→ **Exercise prompt**
Retype each entry. Leave nothing out.

[Pixel coordinate grounding data]
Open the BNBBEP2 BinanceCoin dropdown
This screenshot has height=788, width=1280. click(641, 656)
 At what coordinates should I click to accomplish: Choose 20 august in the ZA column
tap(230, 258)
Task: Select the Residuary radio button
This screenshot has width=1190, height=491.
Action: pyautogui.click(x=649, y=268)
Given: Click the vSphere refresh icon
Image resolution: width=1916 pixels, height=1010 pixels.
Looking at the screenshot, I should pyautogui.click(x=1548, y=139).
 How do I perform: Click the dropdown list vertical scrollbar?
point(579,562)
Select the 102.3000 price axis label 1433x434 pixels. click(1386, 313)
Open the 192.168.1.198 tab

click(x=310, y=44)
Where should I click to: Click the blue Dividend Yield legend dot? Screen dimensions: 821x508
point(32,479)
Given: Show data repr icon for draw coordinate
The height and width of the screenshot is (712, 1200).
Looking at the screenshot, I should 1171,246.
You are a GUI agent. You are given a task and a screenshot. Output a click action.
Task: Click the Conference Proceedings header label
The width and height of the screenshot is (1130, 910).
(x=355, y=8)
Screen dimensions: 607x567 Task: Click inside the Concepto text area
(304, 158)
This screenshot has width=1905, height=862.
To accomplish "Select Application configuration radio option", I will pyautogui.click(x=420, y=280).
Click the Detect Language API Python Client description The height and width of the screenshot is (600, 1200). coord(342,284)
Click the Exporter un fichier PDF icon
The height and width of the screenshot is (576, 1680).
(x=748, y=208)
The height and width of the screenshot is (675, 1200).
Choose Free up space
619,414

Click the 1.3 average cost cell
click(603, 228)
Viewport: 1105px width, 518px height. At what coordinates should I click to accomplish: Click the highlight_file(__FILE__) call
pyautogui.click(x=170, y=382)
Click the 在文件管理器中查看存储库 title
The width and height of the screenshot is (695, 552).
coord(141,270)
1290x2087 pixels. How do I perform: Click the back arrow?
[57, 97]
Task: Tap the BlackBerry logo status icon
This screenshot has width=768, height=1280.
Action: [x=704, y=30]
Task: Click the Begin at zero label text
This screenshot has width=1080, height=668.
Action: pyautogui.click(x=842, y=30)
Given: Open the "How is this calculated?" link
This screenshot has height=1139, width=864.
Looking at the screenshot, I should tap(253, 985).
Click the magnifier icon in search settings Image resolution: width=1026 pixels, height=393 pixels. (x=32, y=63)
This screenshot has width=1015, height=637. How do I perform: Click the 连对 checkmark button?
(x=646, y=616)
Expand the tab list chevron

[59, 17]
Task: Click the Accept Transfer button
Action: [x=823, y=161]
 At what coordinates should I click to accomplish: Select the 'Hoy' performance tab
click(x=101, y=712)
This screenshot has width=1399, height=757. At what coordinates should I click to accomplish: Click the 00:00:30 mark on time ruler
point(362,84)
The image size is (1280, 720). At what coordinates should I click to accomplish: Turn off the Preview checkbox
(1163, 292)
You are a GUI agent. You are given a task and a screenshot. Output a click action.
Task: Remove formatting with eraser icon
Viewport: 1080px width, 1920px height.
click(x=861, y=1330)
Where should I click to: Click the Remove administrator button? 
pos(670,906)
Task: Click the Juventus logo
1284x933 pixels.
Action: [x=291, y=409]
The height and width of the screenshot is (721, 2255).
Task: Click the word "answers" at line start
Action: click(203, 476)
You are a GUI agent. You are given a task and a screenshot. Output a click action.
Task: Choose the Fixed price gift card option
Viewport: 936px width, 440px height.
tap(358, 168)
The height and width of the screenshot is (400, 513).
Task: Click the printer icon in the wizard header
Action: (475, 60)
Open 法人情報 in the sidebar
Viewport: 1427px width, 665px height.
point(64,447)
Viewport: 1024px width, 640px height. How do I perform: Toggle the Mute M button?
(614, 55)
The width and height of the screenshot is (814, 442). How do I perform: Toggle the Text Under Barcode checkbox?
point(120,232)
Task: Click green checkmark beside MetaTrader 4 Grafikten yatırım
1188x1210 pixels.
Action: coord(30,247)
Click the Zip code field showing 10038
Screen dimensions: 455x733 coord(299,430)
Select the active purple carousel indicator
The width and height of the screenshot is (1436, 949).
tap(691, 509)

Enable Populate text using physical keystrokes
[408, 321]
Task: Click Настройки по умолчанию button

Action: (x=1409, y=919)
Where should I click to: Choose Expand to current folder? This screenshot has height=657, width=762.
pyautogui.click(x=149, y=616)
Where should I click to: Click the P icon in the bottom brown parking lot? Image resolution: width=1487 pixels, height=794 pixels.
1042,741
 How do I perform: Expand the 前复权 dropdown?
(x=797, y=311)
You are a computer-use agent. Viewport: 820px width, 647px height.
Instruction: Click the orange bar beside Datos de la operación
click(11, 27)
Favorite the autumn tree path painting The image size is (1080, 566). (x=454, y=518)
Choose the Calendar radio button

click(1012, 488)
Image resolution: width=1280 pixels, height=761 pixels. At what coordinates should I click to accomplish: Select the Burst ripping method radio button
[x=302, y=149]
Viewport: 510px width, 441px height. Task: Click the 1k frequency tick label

→ **Exercise answer**
Open the BNBBEP2 BinanceCoin dropdown
This screenshot has height=788, width=1280. click(641, 656)
 At what coordinates should I click to accomplish: Choose 20 august in the ZA column
tap(230, 258)
Task: Select the Residuary radio button
This screenshot has width=1190, height=491.
Action: pyautogui.click(x=649, y=268)
Given: Click the vSphere refresh icon
Image resolution: width=1916 pixels, height=1010 pixels.
Looking at the screenshot, I should pyautogui.click(x=1548, y=139).
 How do I perform: Click the dropdown list vertical scrollbar?
point(579,562)
Select the 102.3000 price axis label 1433x434 pixels. click(1386, 313)
Open the 192.168.1.198 tab

click(x=310, y=44)
Where should I click to: Click the blue Dividend Yield legend dot? Screen dimensions: 821x508
point(32,479)
Given: Show data repr icon for draw coordinate
The height and width of the screenshot is (712, 1200).
Looking at the screenshot, I should 1171,246.
You are a GUI agent. You are given a task and a screenshot. Output a click action.
Task: Click the Conference Proceedings header label
The width and height of the screenshot is (1130, 910).
(x=355, y=8)
Screen dimensions: 607x567 Task: Click inside the Concepto text area
(304, 158)
This screenshot has width=1905, height=862.
To accomplish "Select Application configuration radio option", I will pyautogui.click(x=420, y=280).
Click the Detect Language API Python Client description The height and width of the screenshot is (600, 1200). coord(342,284)
Click the Exporter un fichier PDF icon
The height and width of the screenshot is (576, 1680).
(x=748, y=208)
The height and width of the screenshot is (675, 1200).
Choose Free up space
619,414

Click the 1.3 average cost cell
click(603, 228)
Viewport: 1105px width, 518px height. At what coordinates should I click to accomplish: Click the highlight_file(__FILE__) call
pyautogui.click(x=170, y=382)
Click the 在文件管理器中查看存储库 title
The width and height of the screenshot is (695, 552).
coord(141,270)
1290x2087 pixels. How do I perform: Click the back arrow?
[57, 97]
Task: Tap the BlackBerry logo status icon
This screenshot has width=768, height=1280.
Action: [x=704, y=30]
Task: Click the Begin at zero label text
This screenshot has width=1080, height=668.
Action: pyautogui.click(x=842, y=30)
Given: Open the "How is this calculated?" link
This screenshot has height=1139, width=864.
Looking at the screenshot, I should tap(253, 985).
Click the magnifier icon in search settings Image resolution: width=1026 pixels, height=393 pixels. (x=32, y=63)
This screenshot has width=1015, height=637. How do I perform: Click the 连对 checkmark button?
(x=646, y=616)
Expand the tab list chevron

[59, 17]
Task: Click the Accept Transfer button
Action: [x=823, y=161]
 At what coordinates should I click to accomplish: Select the 'Hoy' performance tab
click(x=101, y=712)
This screenshot has width=1399, height=757. At what coordinates should I click to accomplish: Click the 00:00:30 mark on time ruler
point(362,84)
The image size is (1280, 720). At what coordinates should I click to accomplish: Turn off the Preview checkbox
(1163, 292)
You are a GUI agent. You are given a task and a screenshot. Output a click action.
Task: Remove formatting with eraser icon
Viewport: 1080px width, 1920px height.
click(x=861, y=1330)
Where should I click to: Click the Remove administrator button? 
pos(670,906)
Task: Click the Juventus logo
1284x933 pixels.
Action: [x=291, y=409]
The height and width of the screenshot is (721, 2255).
Task: Click the word "answers" at line start
Action: click(203, 476)
You are a GUI agent. You are given a task and a screenshot. Output a click action.
Task: Choose the Fixed price gift card option
Viewport: 936px width, 440px height.
tap(358, 168)
The height and width of the screenshot is (400, 513).
Task: Click the printer icon in the wizard header
Action: (475, 60)
Open 法人情報 in the sidebar
Viewport: 1427px width, 665px height.
point(64,447)
Viewport: 1024px width, 640px height. How do I perform: Toggle the Mute M button?
(614, 55)
The width and height of the screenshot is (814, 442). How do I perform: Toggle the Text Under Barcode checkbox?
point(120,232)
Task: Click green checkmark beside MetaTrader 4 Grafikten yatırım
1188x1210 pixels.
Action: coord(30,247)
Click the Zip code field showing 10038
Screen dimensions: 455x733 coord(299,430)
Select the active purple carousel indicator
The width and height of the screenshot is (1436, 949).
tap(691, 509)

Enable Populate text using physical keystrokes
[408, 321]
Task: Click Настройки по умолчанию button

Action: (x=1409, y=919)
Where should I click to: Choose Expand to current folder? This screenshot has height=657, width=762.
pyautogui.click(x=149, y=616)
Where should I click to: Click the P icon in the bottom brown parking lot? Image resolution: width=1487 pixels, height=794 pixels.
1042,741
 How do I perform: Expand the 前复权 dropdown?
(x=797, y=311)
You are a computer-use agent. Viewport: 820px width, 647px height.
Instruction: Click the orange bar beside Datos de la operación
click(11, 27)
Favorite the autumn tree path painting The image size is (1080, 566). (x=454, y=518)
Choose the Calendar radio button

click(1012, 488)
Image resolution: width=1280 pixels, height=761 pixels. At what coordinates should I click to accomplish: Select the Burst ripping method radio button
[x=302, y=149]
Viewport: 510px width, 441px height. Task: Click the 1k frequency tick label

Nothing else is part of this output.